Text excerpt:
start
Ronald Tavel | |
---|---|
Born | New York City, U.S. | May 17, 1936
Died | March 23, 2009 | (aged 72)
Alma mater | Brooklyn College University of Wyoming |
Occupation(s) | Novelist, poet, screenwriter, director, actor |
Awards | Obie Award for Outstanding Contribution to Theater (1969) |
Website | ronaldtavel |
Ronald Tavel (May 17, 1936 – March 23, 2009) was an American gay screenwriter, director, novelist, poet and actor, best known for his work with Andy Warhol and The Factory and The Theatre of the Ridiculous. Tavel was the founder, with the director John Vaccaro, of the Playhouse of the Ridiculous. He received the Obie Award for Outstanding Contribution to Theater in 1969 for the musical drama Boy On the Straight-Back Chair. He also wrote a novel about the pederastic experiences of an expatriate in Tangier Morocco called Street of Stairs published by Olympia Press in 1968.
end
Available data:
start
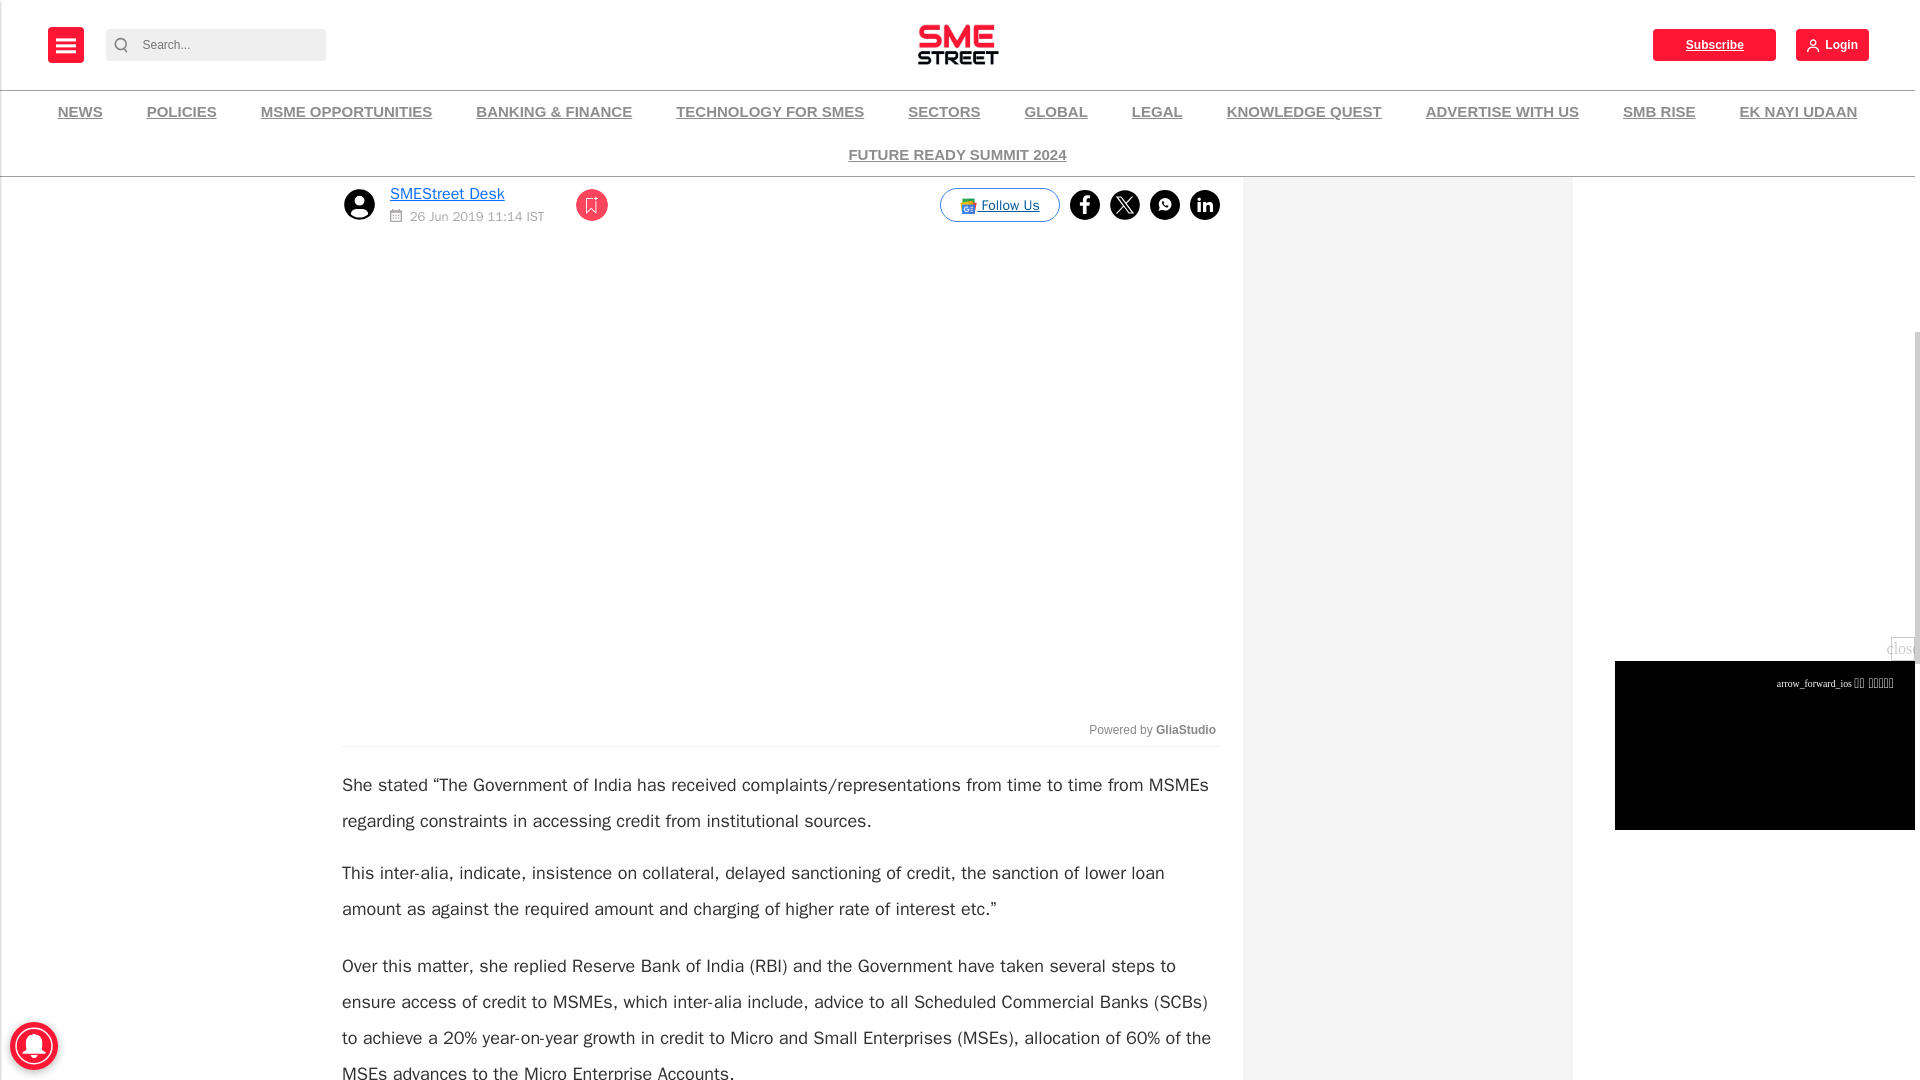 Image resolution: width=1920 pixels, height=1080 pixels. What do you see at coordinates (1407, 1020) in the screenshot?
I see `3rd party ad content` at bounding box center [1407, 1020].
end
Actions to take:
a – Answer these questions from the text on Ronald Tavel:
(i) In what city was Tavel born?
(ii) With which director did Tavel found the Playhouse of the Ridiculous?
(iii) Which publisher issued Street of Stairs?
b – Print the passage of the text on Ronald Tavel between "Alma mater |" and "Press in 1968.", inclusive.
The material above comes from a source separate from the text on Ronald Tavel.

Per-task answers:
a –
(i) New York City
(ii) John Vaccaro
(iii) Olympia Press

b –
Alma mater | Brooklyn College University of Wyoming |
Occupation(s) | Novelist, poet, screenwriter, director, actor |
Awards | Obie Award for Outstanding Contribution to Theater (1969) |
Website | ronaldtavel |
Ronald Tavel (May 17, 1936 – March 23, 2009) was an American gay screenwriter, director, novelist, poet and actor, best known for his work with Andy Warhol and The Factory and The Theatre of the Ridiculous. Tavel was the founder, with the director John Vaccaro, of the Playhouse of the Ridiculous. He received the Obie Award for Outstanding Contribution to Theater in 1969 for the musical drama Boy On the Straight-Back Chair. He also wrote a novel about the pederastic experiences of an expatriate in Tangier Morocco called Street of Stairs published by Olympia Press in 1968.